Está claro que el acceso a una enorme cantidad y variedad de bienes de consumo en las últimas décadas no han mejorado la vida de las personas ni las dejado más felices. Aún en los países de economías más avanzadas, las necesidades básicas de los ciudadanos no fueron (y no serán) suplidas dentro de ese sistema.
La salida de ese cuadro puede estar en un cambio político, pero acompañada de un profundo cambio cultural. Una verdadera revolución donde sea abolida la explotación humana y que las personas no sean valoradas por los bienes. Una menor necesidad de compras continuadas exigirá menos horas de trabajo liberando tiempo para el ocio y las relaciones humanas e infinitas posibilidades fuera del consumismo, del desperdicio y de la alienación.
Como ese camino presume cambios en el control del capital, de la producción y del poder, ciertamente, no será simple ni pacífico, por cierto, como toda verdadera conquista de las masas populares.
Brasil y Gana
Comprar, tirar, comprar, también nos lleva a Gana, África. El derecho internacional prohíbe la exportación de basura electrónica por su alto poder de contaminación. Los países ricos burlan esa norma enviando sus chatarras (travestidas de productos usados) en conteiner, en los cuales colocan próximo a las puertas de los mismos, unos pocos aparatos en funcionamiento.

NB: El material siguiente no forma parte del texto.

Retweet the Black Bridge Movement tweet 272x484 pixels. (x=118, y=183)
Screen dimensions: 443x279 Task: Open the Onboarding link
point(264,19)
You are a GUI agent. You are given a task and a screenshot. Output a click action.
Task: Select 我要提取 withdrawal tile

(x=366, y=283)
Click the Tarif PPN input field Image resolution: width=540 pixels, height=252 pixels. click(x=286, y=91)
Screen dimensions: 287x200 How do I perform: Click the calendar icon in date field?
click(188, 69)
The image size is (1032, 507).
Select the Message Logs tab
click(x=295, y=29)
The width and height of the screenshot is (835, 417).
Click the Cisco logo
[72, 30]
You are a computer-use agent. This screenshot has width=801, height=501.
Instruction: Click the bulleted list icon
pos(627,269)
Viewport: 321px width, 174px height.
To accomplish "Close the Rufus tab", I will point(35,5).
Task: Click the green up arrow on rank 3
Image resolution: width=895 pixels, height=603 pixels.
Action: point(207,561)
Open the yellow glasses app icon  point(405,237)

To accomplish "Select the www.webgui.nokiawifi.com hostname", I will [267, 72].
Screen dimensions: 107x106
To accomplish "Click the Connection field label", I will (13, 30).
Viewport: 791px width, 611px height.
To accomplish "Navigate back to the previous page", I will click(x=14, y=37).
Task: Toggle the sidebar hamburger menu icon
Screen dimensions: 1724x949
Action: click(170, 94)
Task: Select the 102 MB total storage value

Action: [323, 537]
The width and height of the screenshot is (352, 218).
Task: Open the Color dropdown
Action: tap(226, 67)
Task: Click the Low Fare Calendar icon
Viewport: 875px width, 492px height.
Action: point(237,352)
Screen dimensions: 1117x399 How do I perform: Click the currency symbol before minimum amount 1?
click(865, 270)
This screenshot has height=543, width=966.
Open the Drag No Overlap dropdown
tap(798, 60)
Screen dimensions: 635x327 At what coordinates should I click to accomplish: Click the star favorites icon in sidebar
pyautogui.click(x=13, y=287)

La exportación de bajo precio es propagandeada como una ayuda para que los países pobres consigan entrar en la era digital. En la aduana de Gana los fiscales se limitan a verificar los primeros aparatos del conteiner y los productos son liberados para ser rematados por pequeños talleres de electrónica e informática. Los técnicos sólo consiguen recuperar 20% de las Tv y ordenadores. De la chatarra restante son retiradas de forma rudimental, cobre y otros metales que acaban siendo exportados para la China. Pero, la mayoría del material acaba esparcida. La basura tecnológica invade terrenos, ríos, lagunas.
El documental no habla del Brasil, ni aquí recibimos literalmente conteiner de basura electrónica. Pero, cabe considerar que Brasil importa buena parte de sus productos industrializados, y cada vez más nuestra “industria nacional” se limita a montar aparatos de patentes extranjeras con piezas producidas en el exterior.
Si consideramos que la vida media de los productos no sobrepasa los tres años, podemos concluir que buena parte de las importaciones de tres años atrás ya pasó a ser basura. Los centenares de conteiner, miles de toneladas, que llegan cada día en nuestros puertos son la basura que irá a contaminar el país en sólo tres años. El Brasil subyugado exporta mayoritariamente ítems altamente nobles (alimentos, minerales y otras materias primas) en cambio de casi basura. Las transnacionales que tantas veces son presentadas como esenciales para el desarrollo del país por sus aportes de tecnología, en realidad mantienen el país en el atraso y en la dependencia por qué sólo instalan sus fábricas montadoras de productos de baja calidad y sofocan la posibilidad del surgimiento de una industria verdaderamente nacional.